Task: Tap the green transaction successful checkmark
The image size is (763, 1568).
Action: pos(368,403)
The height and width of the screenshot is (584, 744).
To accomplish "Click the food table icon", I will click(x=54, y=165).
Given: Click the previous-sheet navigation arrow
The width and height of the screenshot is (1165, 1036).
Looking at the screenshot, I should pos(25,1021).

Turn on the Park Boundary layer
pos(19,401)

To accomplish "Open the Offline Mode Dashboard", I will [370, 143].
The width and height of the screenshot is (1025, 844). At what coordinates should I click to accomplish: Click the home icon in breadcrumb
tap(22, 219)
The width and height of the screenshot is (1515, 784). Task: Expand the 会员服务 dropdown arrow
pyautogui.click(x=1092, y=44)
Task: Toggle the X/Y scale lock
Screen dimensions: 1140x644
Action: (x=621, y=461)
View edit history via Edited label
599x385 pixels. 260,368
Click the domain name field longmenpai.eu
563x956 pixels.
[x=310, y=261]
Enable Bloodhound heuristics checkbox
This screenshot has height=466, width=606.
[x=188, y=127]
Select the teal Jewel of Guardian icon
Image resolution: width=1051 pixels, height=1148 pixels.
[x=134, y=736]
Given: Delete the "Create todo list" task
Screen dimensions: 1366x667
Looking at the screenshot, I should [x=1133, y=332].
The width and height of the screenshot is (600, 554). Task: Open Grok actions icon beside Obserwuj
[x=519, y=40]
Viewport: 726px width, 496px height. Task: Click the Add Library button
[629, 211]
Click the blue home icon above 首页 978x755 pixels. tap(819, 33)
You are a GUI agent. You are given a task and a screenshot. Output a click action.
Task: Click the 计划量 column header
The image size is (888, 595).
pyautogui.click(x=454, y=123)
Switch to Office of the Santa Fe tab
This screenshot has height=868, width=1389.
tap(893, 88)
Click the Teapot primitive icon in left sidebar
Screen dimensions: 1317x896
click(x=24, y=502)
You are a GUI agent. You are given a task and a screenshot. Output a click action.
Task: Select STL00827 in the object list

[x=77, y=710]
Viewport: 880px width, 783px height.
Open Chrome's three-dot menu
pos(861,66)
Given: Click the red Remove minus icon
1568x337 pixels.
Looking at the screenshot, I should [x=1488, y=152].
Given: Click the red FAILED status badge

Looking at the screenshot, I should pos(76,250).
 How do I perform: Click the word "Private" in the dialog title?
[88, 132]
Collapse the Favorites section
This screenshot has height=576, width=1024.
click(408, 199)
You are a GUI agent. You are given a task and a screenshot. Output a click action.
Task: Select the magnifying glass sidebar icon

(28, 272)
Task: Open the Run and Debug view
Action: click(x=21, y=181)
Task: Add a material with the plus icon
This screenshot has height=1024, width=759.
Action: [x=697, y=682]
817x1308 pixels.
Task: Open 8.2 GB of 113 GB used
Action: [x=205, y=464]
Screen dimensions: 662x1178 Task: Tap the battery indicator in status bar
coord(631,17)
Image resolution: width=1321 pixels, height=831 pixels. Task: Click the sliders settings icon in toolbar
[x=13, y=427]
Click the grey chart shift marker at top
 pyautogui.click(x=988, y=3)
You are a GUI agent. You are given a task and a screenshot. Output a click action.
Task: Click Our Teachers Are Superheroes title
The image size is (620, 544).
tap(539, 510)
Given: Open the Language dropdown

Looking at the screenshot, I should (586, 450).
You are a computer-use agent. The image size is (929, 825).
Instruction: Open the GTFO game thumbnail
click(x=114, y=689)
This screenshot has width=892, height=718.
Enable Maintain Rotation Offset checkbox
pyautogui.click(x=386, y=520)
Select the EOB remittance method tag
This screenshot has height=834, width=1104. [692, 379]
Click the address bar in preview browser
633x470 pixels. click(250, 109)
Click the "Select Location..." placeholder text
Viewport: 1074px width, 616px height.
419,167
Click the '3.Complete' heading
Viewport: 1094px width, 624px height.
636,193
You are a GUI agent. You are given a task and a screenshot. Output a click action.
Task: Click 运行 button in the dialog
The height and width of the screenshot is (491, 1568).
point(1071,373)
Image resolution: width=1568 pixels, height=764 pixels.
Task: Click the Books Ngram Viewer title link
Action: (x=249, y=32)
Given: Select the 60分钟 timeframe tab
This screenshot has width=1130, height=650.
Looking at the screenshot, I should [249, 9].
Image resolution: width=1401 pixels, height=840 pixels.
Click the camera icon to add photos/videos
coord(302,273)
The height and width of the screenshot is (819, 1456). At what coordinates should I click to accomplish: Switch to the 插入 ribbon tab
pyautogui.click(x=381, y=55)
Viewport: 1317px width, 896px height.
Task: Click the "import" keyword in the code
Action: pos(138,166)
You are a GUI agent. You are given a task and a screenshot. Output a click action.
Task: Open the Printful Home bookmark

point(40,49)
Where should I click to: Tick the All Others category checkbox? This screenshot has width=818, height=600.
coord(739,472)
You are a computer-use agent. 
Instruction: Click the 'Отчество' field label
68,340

·····

_Set task_:
Update the stretch of items from the line containing "This screenshot has width=892, height=718." through the line containing "Action: (x=249, y=32)", replacing "Maintain Rotation Offset" with "Preserve Rotation Offset" and leaving everything else unchanged.

_Exercise output_:
This screenshot has width=892, height=718.
Enable Preserve Rotation Offset checkbox
pyautogui.click(x=386, y=520)
Select the EOB remittance method tag
This screenshot has height=834, width=1104. [692, 379]
Click the address bar in preview browser
633x470 pixels. click(250, 109)
Click the "Select Location..." placeholder text
Viewport: 1074px width, 616px height.
419,167
Click the '3.Complete' heading
Viewport: 1094px width, 624px height.
636,193
You are a GUI agent. You are given a task and a screenshot. Output a click action.
Task: Click 运行 button in the dialog
The height and width of the screenshot is (491, 1568).
point(1071,373)
Image resolution: width=1568 pixels, height=764 pixels.
Task: Click the Books Ngram Viewer title link
Action: (x=249, y=32)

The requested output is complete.